### Given exercise
Can you revise the records from the line with "content [528, 868]" up to and including the line with "Environmental [211, 1063]", giving only those lines back with "specified" replaced by "given" and nothing else changed?

--- begin Records for the task ---

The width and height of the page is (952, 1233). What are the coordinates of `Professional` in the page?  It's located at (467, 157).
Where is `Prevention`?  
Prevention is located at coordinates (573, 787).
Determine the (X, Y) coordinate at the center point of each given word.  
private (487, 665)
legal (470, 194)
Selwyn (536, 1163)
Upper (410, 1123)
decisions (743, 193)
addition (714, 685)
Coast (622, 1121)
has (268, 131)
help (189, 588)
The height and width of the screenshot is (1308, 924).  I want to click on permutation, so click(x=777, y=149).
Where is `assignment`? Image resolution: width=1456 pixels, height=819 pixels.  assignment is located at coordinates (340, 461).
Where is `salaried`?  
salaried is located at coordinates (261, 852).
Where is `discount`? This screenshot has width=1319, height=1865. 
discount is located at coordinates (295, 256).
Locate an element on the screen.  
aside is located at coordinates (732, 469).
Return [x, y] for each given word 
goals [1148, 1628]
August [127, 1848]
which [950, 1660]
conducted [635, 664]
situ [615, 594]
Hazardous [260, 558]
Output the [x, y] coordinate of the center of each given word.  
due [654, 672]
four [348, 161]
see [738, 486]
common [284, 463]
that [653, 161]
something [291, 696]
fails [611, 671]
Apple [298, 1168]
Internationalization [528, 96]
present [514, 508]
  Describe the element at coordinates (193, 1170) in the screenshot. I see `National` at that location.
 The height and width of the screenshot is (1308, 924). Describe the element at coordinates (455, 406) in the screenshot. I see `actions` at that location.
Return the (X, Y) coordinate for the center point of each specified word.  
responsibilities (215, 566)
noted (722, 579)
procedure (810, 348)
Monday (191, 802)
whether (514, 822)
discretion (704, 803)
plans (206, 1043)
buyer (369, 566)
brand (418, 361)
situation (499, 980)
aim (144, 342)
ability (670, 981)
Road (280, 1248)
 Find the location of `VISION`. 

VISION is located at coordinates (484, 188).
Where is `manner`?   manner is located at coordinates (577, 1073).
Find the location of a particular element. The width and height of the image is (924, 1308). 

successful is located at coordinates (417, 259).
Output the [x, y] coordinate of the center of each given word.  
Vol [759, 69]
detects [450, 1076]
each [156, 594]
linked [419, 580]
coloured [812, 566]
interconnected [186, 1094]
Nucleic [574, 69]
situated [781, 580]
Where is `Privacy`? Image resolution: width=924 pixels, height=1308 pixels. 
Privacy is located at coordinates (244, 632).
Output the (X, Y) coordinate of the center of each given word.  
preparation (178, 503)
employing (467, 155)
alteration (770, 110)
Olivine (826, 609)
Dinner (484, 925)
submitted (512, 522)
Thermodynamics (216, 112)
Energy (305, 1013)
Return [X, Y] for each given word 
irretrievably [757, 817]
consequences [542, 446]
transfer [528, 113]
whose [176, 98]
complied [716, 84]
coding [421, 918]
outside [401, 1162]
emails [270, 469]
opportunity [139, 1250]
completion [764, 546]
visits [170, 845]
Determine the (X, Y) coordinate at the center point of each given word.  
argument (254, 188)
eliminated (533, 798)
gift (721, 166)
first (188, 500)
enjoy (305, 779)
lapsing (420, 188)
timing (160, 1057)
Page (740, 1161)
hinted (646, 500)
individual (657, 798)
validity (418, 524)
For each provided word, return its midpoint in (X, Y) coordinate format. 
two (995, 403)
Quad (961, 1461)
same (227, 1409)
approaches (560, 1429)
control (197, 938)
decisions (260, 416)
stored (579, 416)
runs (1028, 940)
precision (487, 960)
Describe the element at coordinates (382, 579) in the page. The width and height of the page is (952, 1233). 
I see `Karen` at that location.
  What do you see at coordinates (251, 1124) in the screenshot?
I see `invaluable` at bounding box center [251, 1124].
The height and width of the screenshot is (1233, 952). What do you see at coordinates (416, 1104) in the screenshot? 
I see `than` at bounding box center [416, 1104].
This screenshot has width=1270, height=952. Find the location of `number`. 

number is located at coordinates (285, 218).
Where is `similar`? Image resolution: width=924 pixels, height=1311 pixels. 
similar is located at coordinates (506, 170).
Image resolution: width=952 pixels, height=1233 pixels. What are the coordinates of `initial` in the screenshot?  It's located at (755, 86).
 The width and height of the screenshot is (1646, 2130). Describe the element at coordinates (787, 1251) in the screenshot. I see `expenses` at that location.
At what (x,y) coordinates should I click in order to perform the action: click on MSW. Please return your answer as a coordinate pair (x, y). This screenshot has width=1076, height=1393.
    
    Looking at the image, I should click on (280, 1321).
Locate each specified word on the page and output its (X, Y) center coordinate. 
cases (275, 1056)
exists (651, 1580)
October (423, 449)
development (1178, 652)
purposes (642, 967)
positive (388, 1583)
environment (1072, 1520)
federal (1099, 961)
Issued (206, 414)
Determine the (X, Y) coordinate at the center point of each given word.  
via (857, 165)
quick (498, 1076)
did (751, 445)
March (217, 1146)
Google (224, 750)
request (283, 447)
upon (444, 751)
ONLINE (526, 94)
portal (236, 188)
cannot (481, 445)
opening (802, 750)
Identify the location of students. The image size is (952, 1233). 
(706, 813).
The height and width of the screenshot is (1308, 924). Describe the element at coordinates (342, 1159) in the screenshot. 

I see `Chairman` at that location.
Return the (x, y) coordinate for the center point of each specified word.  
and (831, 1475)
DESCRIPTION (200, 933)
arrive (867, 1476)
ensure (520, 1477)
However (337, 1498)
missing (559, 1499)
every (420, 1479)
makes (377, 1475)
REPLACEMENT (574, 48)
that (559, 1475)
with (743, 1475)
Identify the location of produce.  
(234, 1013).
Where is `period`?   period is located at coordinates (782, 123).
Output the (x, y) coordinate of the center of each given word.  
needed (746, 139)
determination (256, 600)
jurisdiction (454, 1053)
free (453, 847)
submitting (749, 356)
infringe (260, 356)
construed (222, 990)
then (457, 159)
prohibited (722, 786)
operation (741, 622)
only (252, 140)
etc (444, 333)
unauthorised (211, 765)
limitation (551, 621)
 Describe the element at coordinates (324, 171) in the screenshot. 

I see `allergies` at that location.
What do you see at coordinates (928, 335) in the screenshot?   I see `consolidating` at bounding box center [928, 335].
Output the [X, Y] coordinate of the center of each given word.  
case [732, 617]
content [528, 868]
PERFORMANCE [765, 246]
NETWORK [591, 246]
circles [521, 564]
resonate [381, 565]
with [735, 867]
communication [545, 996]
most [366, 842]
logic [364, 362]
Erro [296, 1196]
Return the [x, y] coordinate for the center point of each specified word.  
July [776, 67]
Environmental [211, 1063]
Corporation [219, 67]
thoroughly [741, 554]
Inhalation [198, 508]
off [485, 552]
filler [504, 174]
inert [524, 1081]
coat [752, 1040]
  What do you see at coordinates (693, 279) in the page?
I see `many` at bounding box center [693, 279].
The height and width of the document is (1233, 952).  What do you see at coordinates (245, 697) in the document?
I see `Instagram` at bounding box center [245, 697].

--- end Records for the task ---

### Solution to this exercise
content [528, 868]
PERFORMANCE [765, 246]
NETWORK [591, 246]
circles [521, 564]
resonate [381, 565]
with [735, 867]
communication [545, 996]
most [366, 842]
logic [364, 362]
Erro [296, 1196]
Return the [x, y] coordinate for the center point of each given word.  
July [776, 67]
Environmental [211, 1063]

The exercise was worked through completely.